## REQUIREMENT
From the records below, print only the part that opens with the line containing "Click the Tweet message bird icon" and closes with the line containing "Given: Click the GPU-Z screenshot camera icon"; omit the pictures.

## DATA SHOWN
---------------

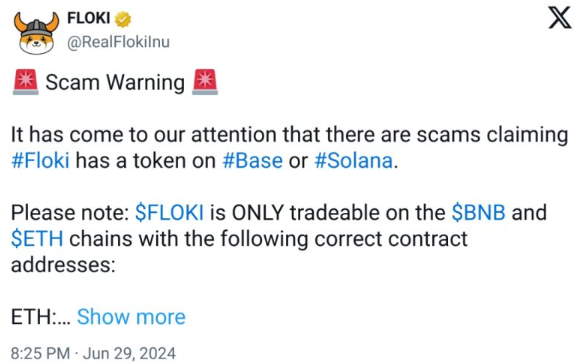The height and width of the screenshot is (364, 582).
Task: Click the Scam Warning heading text
Action: coord(115,82)
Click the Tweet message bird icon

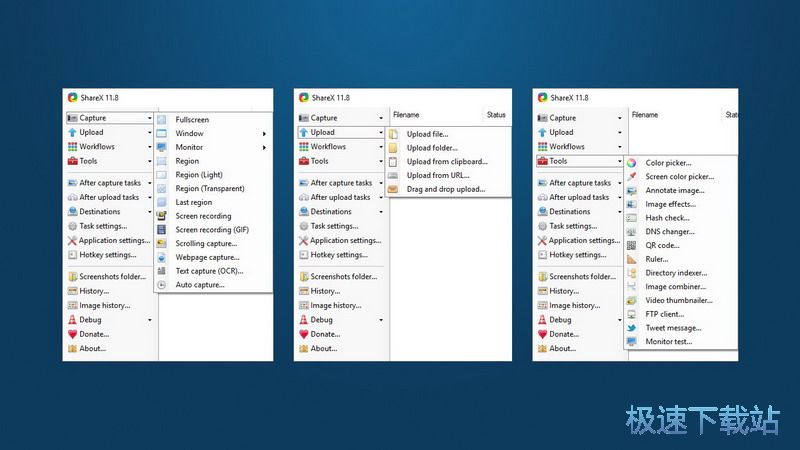(631, 328)
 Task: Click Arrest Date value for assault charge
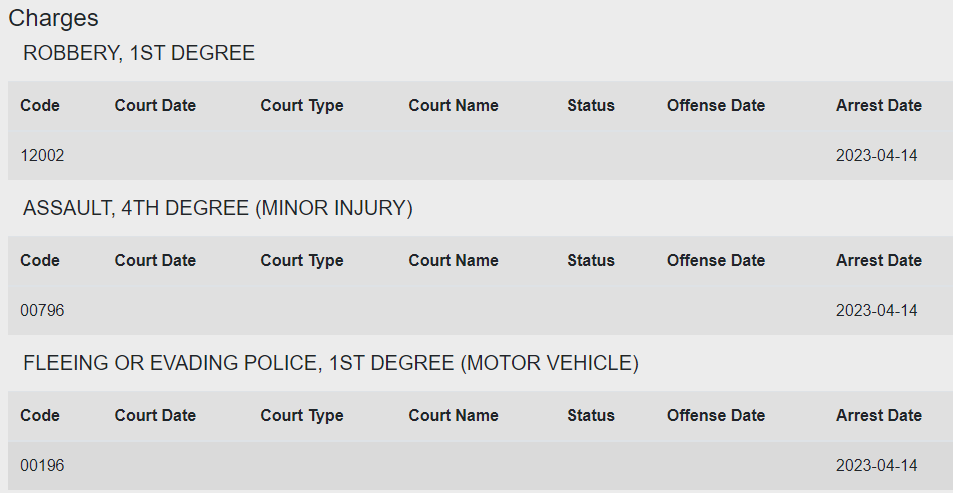876,311
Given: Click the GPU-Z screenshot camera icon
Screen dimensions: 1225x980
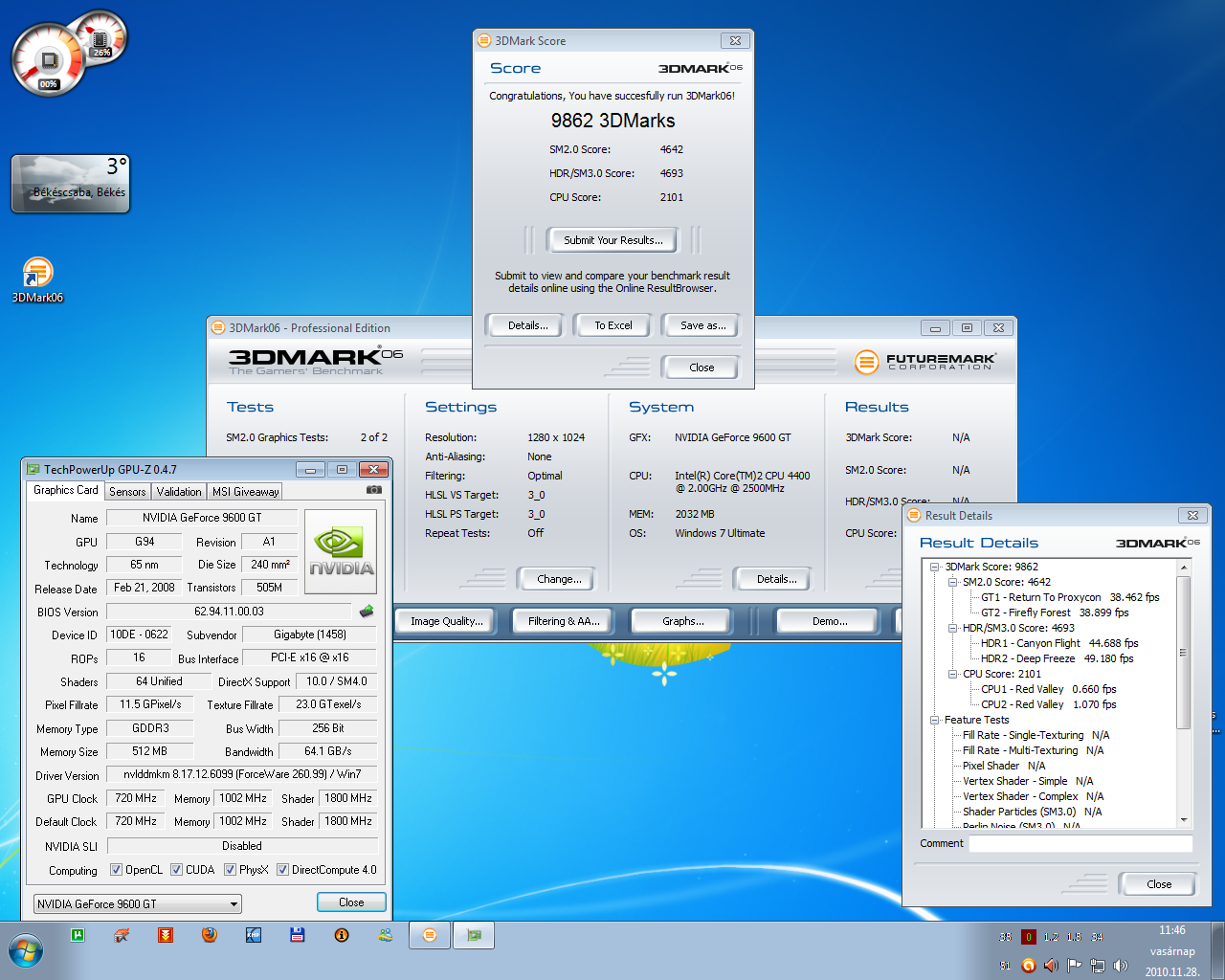Looking at the screenshot, I should (x=373, y=490).
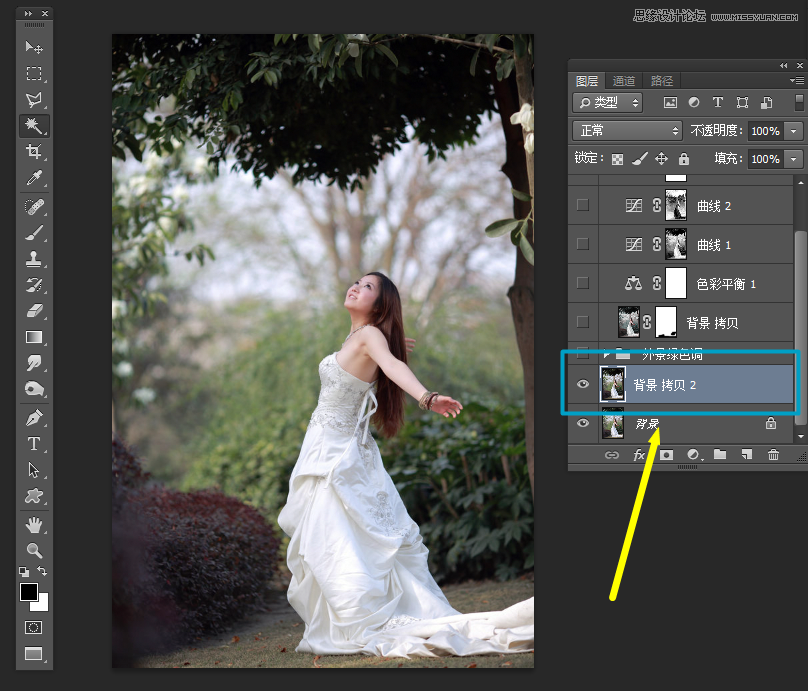Viewport: 808px width, 691px height.
Task: Open the blend mode dropdown showing 正常
Action: (626, 129)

---------------

## THE ANSWER
Click the Tweet message bird icon

(631, 328)
 Task: Click Arrest Date value for assault charge
876,311
Given: Click the GPU-Z screenshot camera icon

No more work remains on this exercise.